Food Fads of the Ninth Age

Imperial foodways had to change with the routes to other lands now either closed or very hard to use. A series of fads swept the Empire.

  • "Authentic Commoner Food": Between 4000 and 4020, there was a fad for 'authentic peasant food' among the nobility, which meant a lot of rough bread, honey, stews, and pudding. At times, this made it hard for peasants to afford food, and this was based on texts from the Seventh Age, which themselves had reflected fantasies about the peasants.
  • Highrock Stew: In Highrock in the Eighth Age, a practice of many gathering to share food and create huge pots of a common stew which everyone ate became popular there. In the Ninth Age, there was a fad for it across the Empire in the 3860s.
  • Pudding Pops: In 3919, in the month of Fervor, on the 21st day, the Spring Equinox, the ground shook very gently in the southeastern Empire. Proudfort and the defenses of the Sea Wall braced for the usual sort of invasion from the sea of some hideous giant monster which normally follows earthquakes here. Instead, three days later, a giant black cloud spread across the sky from the ocean and then for weeks, it dumped black rain, riddled with volcanic ash. And then the sky didn't fully clear up for a decade. This was the Great Murk; everything got colder and the growing season shrank. Everyone assumed it the beginning of an apocalypse, but instead, very slowly, all the ash drained out of the sky. Many now believe this was the fringe of an age-ending apocalypse in some other land and the Silver Cleric announced a volcano the size of Necropolis had exploded in another land. During this time, in winter, anything left out overnight froze. Someone came up with the idea of creating fruity puddings and freezing them in a mold around a stick and selling them as treats to children. While this is less common in the Empire now, some still do it and oddly, it spread to the Frost Giants of the Northwest, who absolutely love it.
  • Shalashala: During this age, limited contact with the distant western land of Manzabwe was achieved; you have to pass through the Moonwreck, then a cold desert, to reach the Zabwean Grasslands, where a set of city states compete with each other and study the Classical Arts and Magics. One of their foods passed into the Empire and during the reign of Darius II (3766 - 3813), there was a huge fad for Shalashala. Shalashala is a form of processed barley, which is turned into small pellets like rice. It is used in much the same way, but you can grow barley in far more places than rice. Today, it is common peasant food around Santa Cora.

How the Age Ended

In the final years of the age, a plan long set but previously unsuspected took place. The leader of the Fire Giants, Dragan Stronghammer had united the giants of the North for the first time in thousands of years. He then marched south against the Empire. With both wizards and Elves damaged, the war went poorly, though it was the western Empire who suffered the most. The magical stresses of the war led to the first hellholes opening, which plagued both sides. The Witch Hunters, who had already had to step up their game after Bald Mountain now really had to do so, helping to lead to their tenth age peak.

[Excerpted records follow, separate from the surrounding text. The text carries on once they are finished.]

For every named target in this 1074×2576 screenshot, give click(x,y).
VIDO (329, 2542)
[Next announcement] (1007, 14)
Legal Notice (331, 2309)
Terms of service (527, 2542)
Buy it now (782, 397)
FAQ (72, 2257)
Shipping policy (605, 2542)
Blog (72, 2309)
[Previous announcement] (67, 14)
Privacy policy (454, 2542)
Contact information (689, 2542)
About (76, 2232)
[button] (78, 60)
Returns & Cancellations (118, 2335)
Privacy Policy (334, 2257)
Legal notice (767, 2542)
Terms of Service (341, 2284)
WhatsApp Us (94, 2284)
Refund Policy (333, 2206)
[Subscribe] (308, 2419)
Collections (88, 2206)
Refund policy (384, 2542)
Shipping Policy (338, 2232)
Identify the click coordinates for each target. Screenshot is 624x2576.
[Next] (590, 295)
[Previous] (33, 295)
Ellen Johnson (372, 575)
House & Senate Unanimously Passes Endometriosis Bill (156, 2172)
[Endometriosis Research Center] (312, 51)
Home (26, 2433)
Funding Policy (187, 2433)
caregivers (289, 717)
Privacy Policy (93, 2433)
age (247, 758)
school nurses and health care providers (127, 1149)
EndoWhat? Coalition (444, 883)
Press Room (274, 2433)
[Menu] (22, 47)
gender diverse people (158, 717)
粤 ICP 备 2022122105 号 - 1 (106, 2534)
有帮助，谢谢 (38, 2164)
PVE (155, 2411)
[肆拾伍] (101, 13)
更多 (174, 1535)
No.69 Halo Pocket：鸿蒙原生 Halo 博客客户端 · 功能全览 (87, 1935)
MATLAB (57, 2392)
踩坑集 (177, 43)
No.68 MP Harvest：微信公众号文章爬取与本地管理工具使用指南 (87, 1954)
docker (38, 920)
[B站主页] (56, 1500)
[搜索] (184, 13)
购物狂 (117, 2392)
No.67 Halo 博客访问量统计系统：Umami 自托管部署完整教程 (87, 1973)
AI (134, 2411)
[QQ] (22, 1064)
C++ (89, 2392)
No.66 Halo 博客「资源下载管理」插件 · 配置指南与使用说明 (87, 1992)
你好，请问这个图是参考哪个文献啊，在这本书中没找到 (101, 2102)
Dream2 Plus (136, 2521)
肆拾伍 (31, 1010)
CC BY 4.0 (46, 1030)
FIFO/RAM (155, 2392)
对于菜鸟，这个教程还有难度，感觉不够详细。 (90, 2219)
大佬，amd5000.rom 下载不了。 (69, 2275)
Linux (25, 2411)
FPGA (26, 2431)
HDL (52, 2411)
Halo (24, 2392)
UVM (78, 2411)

The Death of the Emperor came when traitors stole the necessary reagents and the Golden Carapace could not be deployed. Dragan was cunning and his spies turned out to be everywhere. Similar betrayal also led to disaster at Horizon.

The Silver Cleric, however, crowned a new Emperor at Santa Cora and new forces rallied to face the Giants and their humanoid hordes near the southern shore of the Midland Sea. Fearing the Giant would attack the Abyss and try to let in the Demons, the Great Gold Wyrm's Paladins charged into the fray and the new Emperor rode a golden dragon into battle. And with him rode a hundred knights on dragonback. Dragan's death led to the breakup of his horde and now the Imperial Hand and the Witchhunters and the Silver Cleric all hunted for traitors in the Imperial Government, though the Silver Cleric was mainly looking for lycanthropes.

Demetrius I married his Gold Dragon ally, who took the name Hermia I, and founded the line of Dragon Emperors, who were human but with some of the power of Dragons in their veins.

And the battle seems to have led to the rise of many cults, demons or otherwise, from the dark energies unleashed by Dragan's army and the final battle too close to the Abyss.

Things Which Remain In Later Ages

  • Castle Vostov: Every single member of the Vostov family of wizards died at Bald Mountain, all 27 of them. Today, their castle of Vostovberg sits crouched atop the mountain of the same name. In its day it was first a solemn, imposing citadel of learning, then in later years a chateau of decadent orgies and infernal rituals overseen by the five Vostov Countesses and their seven daughters. Nobody dares enter the castle today, but those who pass hurriedly by say it is still in good repair, and many report seeing women upon the walls or behind windows or atop towers. Some of the descriptions sound an awful lot like the Vostovs.
  • The Court of the Demons: The Court of the Demons, a creation of the Shadow Elves during the civil war, thought lost, now resurfaced. When a visitor arrives at the entrance, they are drawn into a vision quest that involves them being paraded through a legion of demons - first through shame, spitting and jeers of the audience, graduating through increasing degrees of respect, until by the end the 'guest' is being saluted and feted by the etheral 'Lords of the Demon-Hall'. It was created to be a training experience, bringing the subject through stages of denial and realization to their pinnacle of achievement. In the post-war 'enlightened' period, it is supposed to be a correctional facility - bringing the unfortunate subjects to realize their crimes and to horror at their actions, through identification with the evil beings at the end. Or so the Shadow Elves claim, anyway. The Wood Elves are more dubious, but don't feel like they can really say anything about it at this point.
  • The Coward's Name: Imperial humans no longer use the name Liam unless they hate their children, due to the cowardice and paranoia of Emperor Liam the Only (see earlier). Ironically, people who are stuck with this name in the 13th Age are often super-tough from a lifetime of kicking people's ass for harassing them about it.
  • Livy's History of the Second Age: Livy was the Court Historian of Antonio II (1084 - 1112 IY); at his emperor's command, he wrote a 34 volume history of the Second Age. He emphasized the glory of the age, the wonders it created and the role of the Emperors, both good and bad. In the Seventh Age, the Golden Emperors suppressed it, tired of comparisons of their age of glory to the Second Age. Only three volumes survived. In the 9th age, the Gnome Archmage somehow time traveled or resurrected or cloned Livy, who was commanded to replace the missing volumes. But without his notes, he could only produce A Gloss on Livy's History of the Second Age, which gives rough 5 to 10 page summaries of each of the missing 31 volumes and adds interesting anecdotes and illustrations to the three known volumes. Livy Reborn then began Livy's History of the Eighth Age, dying of old age in the middle of Volume X of a planned twenty-two. The surviving full volumes are III: Christopher III Goblinhammer (488- 513), XI: Wonders of the Empire, and XXXIV: The End of the Second Age. These all survived due to being in a dragon's hoard. Certain rumors claim that Volume XI appeared in the sky with the Gods when they cast down the Golden Emperors but this is usually assumed to wishful thinking.